Just an FYI, most larger fishes will eat them due to their size. Also their lifespan isn't that great in captivity so you take your chances...although we all take our chances with reefs right?


----------



## teemee (Aug 29, 2009)

Thanks for posting that you saw these - i picked up the last six on the weekend


----------



## rburns24 (Jan 31, 2011)

teemee said:


> Thanks for posting that you saw these - i picked up the last six on the weekend


-
They should do really well in your tank .
-


----------



## Bayinaung (Feb 24, 2012)

teemee said:


> Thanks for posting that you saw these - i picked up the last six on the weekend


sweet! well you brought my attention to schooling cardinals so glad I can return the favour. yeah heard they were gone. Guess we now know who took them!. they really school well even with the three I have. I waited 2 weeks before going back to pick them up, just to make sure they were eating. Good thing BA feeds even their cheapest fish with mysis shrimp. When my cash flow improves, I'll go for a bigger school of them. whenever they are available.


----------



## J_T (Mar 25, 2011)

How much were they selling them for? I have been making a new "list" for my tank. These will fit that list nicely


----------



## Crayon (Apr 13, 2014)

They are on the Reef Boutique custom order list right now for about 12.95 each I think.


----------



## Bayinaung (Feb 24, 2012)

was 9.99 at BA. It'll be good if RB keeps them for a week first, just to let them get acclimatized and eating mysis. 
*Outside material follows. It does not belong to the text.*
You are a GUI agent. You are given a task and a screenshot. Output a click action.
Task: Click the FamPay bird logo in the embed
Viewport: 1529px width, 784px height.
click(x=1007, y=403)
Mine learned quickly I am food so everytime I get to the edge of the tank and view the fishes and corals they come right up to the surface of the water and start swimming in a frenzy. And they just sparkle with the metallic iridescence when they do that. can't imagine what a big group of them would be like.


----------



## J_T (Mar 25, 2011)

Bayinaung said:


> was 9.99 at BA. It'll be good if RB keeps them for a week first, just to let them get acclimatized and eating mysis.
> 
> Mine learned quickly I am food so everytime I get to the edge of the tank and view the fishes and corals they come right up to the surface of the water and start swimming in a frenzy. And they just sparkle with the metallic iridescence when they do that. can't imagine what a big group of them would be like.


Not too terrible a price.

Once I find some time to get my tank sorted out, I will take a picture of what a group looks like. 36x36 tank 30" tall... I was thinking 20 or so.


----------



## teemee (Aug 29, 2009)

I'm hoping to get 4 or 5 more. 
But 20+ would look awesome together!


----------



## corpusse (Jan 3, 2011)

You really gotta be careful your other fish won't eat these guys.
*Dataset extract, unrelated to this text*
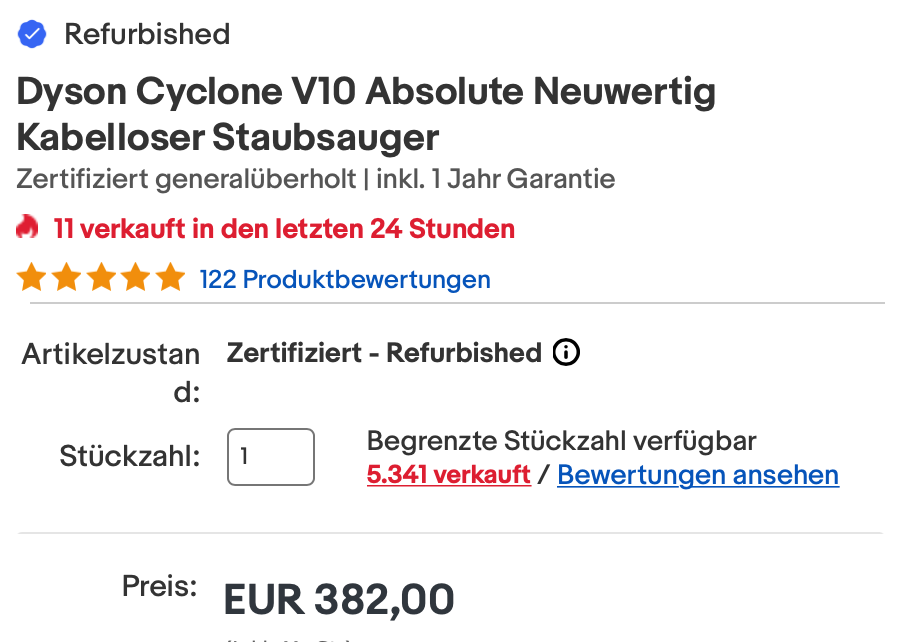900x642 pixels.
Task: Click the 11 verkauft in 24 Stunden notice
Action: 284,229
I added some years ago and was shocked to see medium sized fairy wrasses devour them! Along with other various fish, Bangaii cardinals ect.


----------



## Bayinaung (Feb 24, 2012)

corpusse said:


> You really gotta be careful your other fish won't eat these guys.
> 
> I added some years ago and was shocked to see medium sized fairy wrasses devour them! Along with other various fish, Bangaii cardinals ect.


yup I agree. thus suitable for small to medium sized tanks with small-MOUTHED fish. Wrasses are also too fast, not a good match.

So far my fatheads don't even notice them. and they aren't fast enough either... imagine coyote and the road runner.  beep beep!


----------



## Bayinaung (Feb 24, 2012)

J_T said:


> Not too terrible a price.
> 
> Once I find some time to get my tank sorted out, I will take a picture of what a group looks like. 36x36 tank 30" tall... I was thinking 20 or so.


me so jelly! I hope to add a few more to the tank later on.. its a 60g not as big as yours.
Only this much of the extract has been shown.